Sehen Sie, das ist auch die Sache mit dem Schulterschluss, den Sie einmahnen. Natürlich finden wir es gut, dass die kalte Progression abgeschafft wird, aber in einer Zeit, in der Sie sich hinstellen und eine Politik mit der Gießkanne machen, wie ein gütiger Feudalherr den Menschen zwar das Geld aus der Tasche ziehen, aber dann Boni und Gutscheine verteilen mit dem Gedanken, dass alle doch bitte hübsch dankbar sein sollen, dass sie jetzt ihre 500 Euro bekommen, wäre es nur recht und billig, diese kalte Progression heuer schon abzuschaffen, rückwirkend mit dem 1.1.2022 und zu 100 Prozent und nicht zu zwei Drittel! Das hätten wir NEOS gemacht, das ist ehrliche Entlastungpolitik. (Beifall bei den NEOS.)
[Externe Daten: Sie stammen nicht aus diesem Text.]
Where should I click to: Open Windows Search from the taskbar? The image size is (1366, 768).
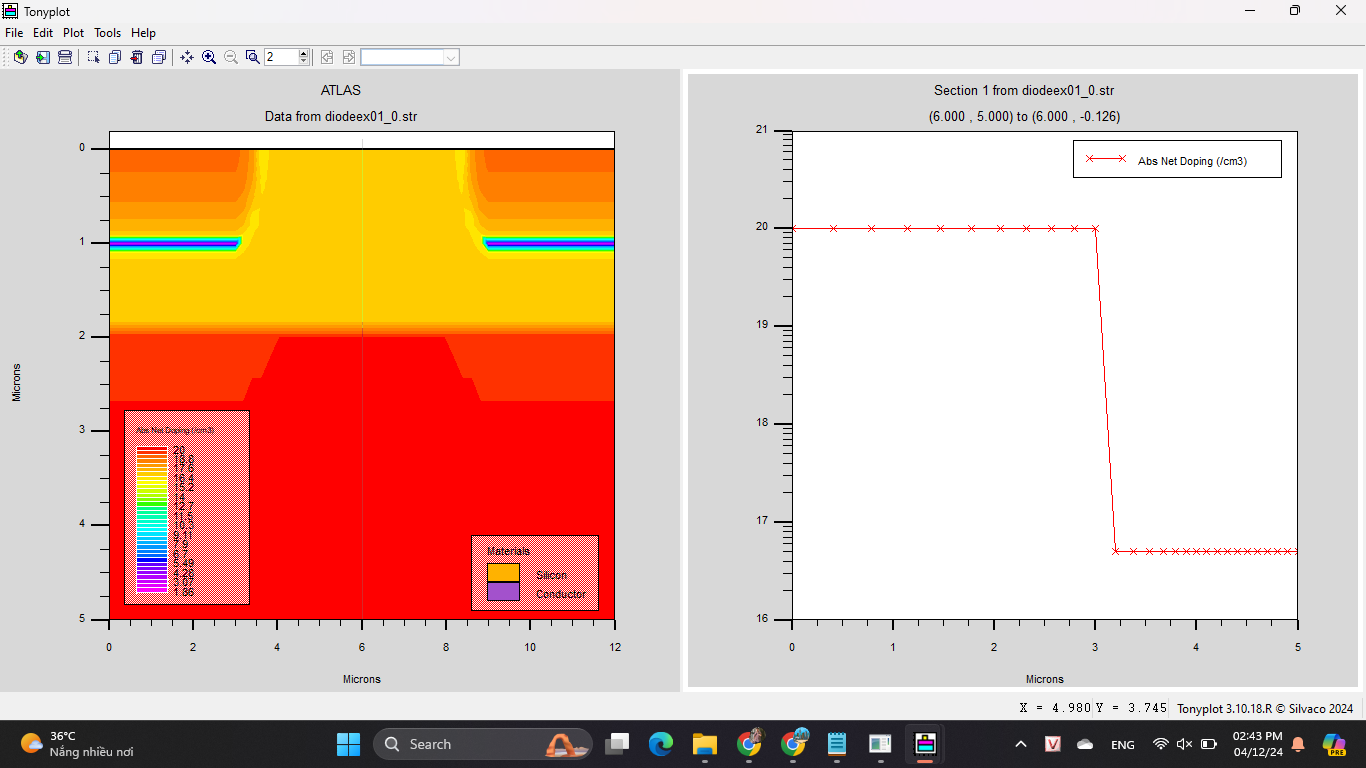483,744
Ich habe bei dieser Budgetvorlage – wenn ich vielleicht ein bisschen darauf eingehen darf, morgen werden wir im Detail darüber diskutieren – ein bisschen den Eindruck, dass da doch sehr viel Zukunftsvergessenheit drinnen ist, und ich will Ihnen auch sagen, warum.
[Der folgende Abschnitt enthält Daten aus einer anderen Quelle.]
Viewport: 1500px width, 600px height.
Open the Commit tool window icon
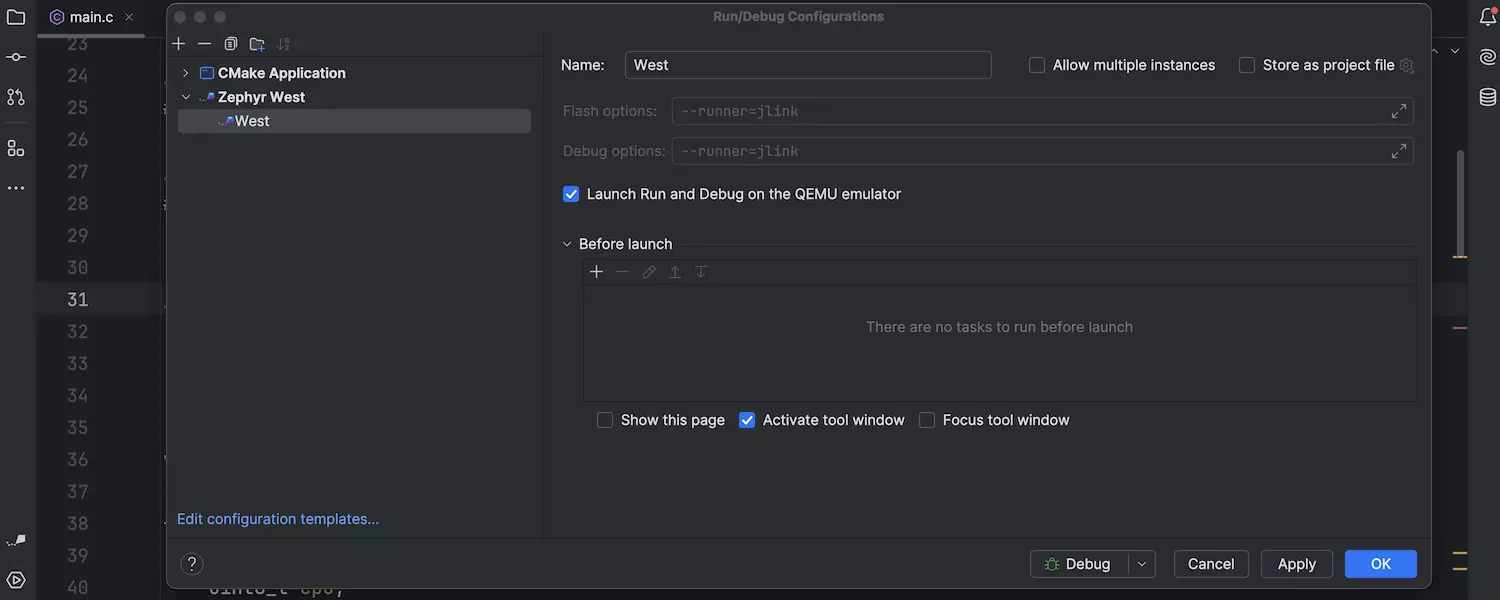(16, 57)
Die hohe Staatsquote bleibt gleich, daran ändert sich gar nichts. Die hohe Lohn- und Abgabenbelastung in Österreich bleibt gleich; wie gesagt, auch die Abschaffung der kalten Progression – teilweise Abschaffung – ändert daran überhaupt nichts.

Wir wissen – das hat auch das NEOS Lab vor Kurzem auf den Tisch gelegt –, dass wir beim Ausbau von erneuerbaren Energien stagnieren. Es wird investiert, aber es wird im Vergleich zu den Konsumausgaben zu wenig investiert. Also der Zukunftsteil des Budgets ist weitaus zu gering. Gleichzeitig hat Österreich es unter einer grünen Energieministerin auch geschafft, dass die CO2-Ausstöße weiter angestiegen sind.